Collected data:
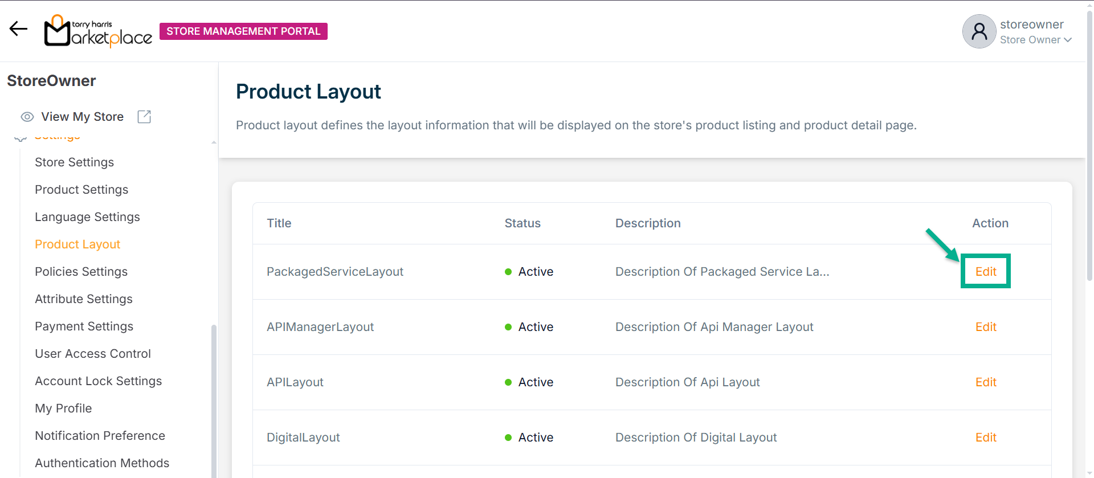Viewport: 1094px width, 478px height.
Task: Open Payment Settings
Action: tap(84, 326)
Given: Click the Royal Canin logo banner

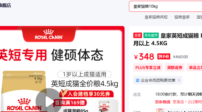Looking at the screenshot, I should click(49, 35).
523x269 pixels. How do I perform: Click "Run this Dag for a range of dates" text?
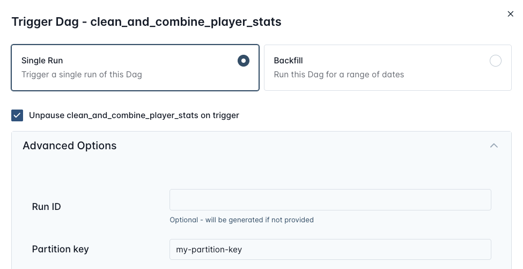pos(338,74)
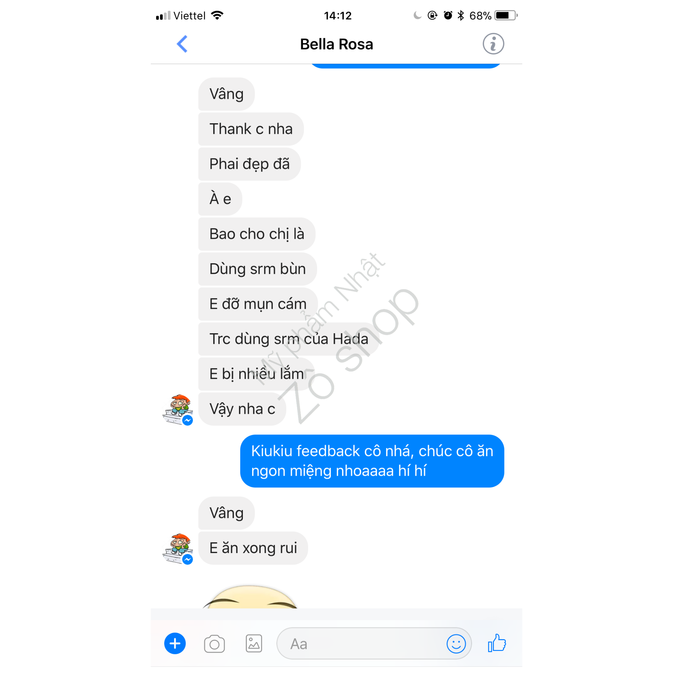This screenshot has height=673, width=673.
Task: Open conversation info with the i icon
Action: point(493,44)
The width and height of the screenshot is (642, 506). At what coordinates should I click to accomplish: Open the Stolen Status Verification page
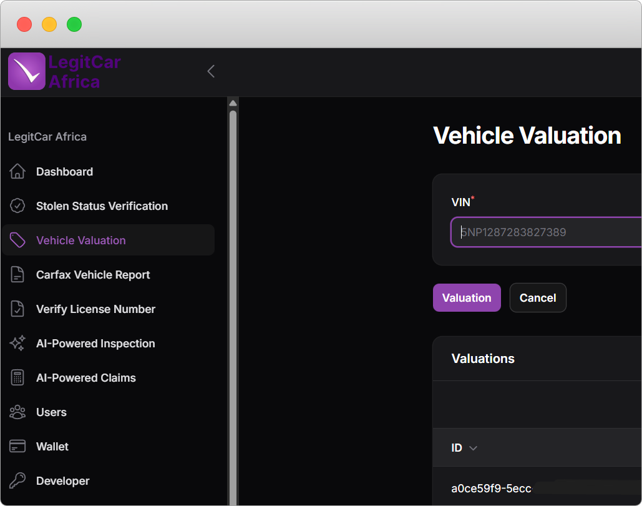click(x=102, y=206)
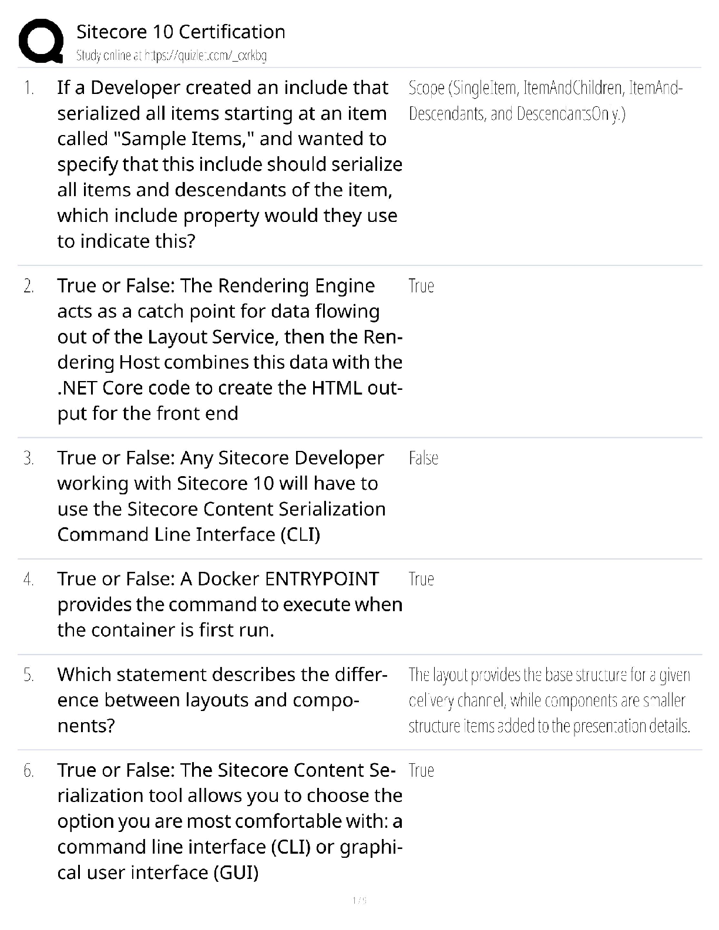The width and height of the screenshot is (719, 930).
Task: Click the number 1 list marker
Action: (x=28, y=89)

▸ Required action:
What must be output is the exact run of lines from the one holding "The width and height of the screenshot is (642, 506)." through the end of the entries above, both ends included, minus the pictures.

▸ Task result:
The width and height of the screenshot is (642, 506). At what coordinates should I click to accomplish: Open the Stolen Status Verification page
click(x=102, y=206)
The width and height of the screenshot is (719, 930).
Task: Click the number 1 list marker
Action: (x=28, y=89)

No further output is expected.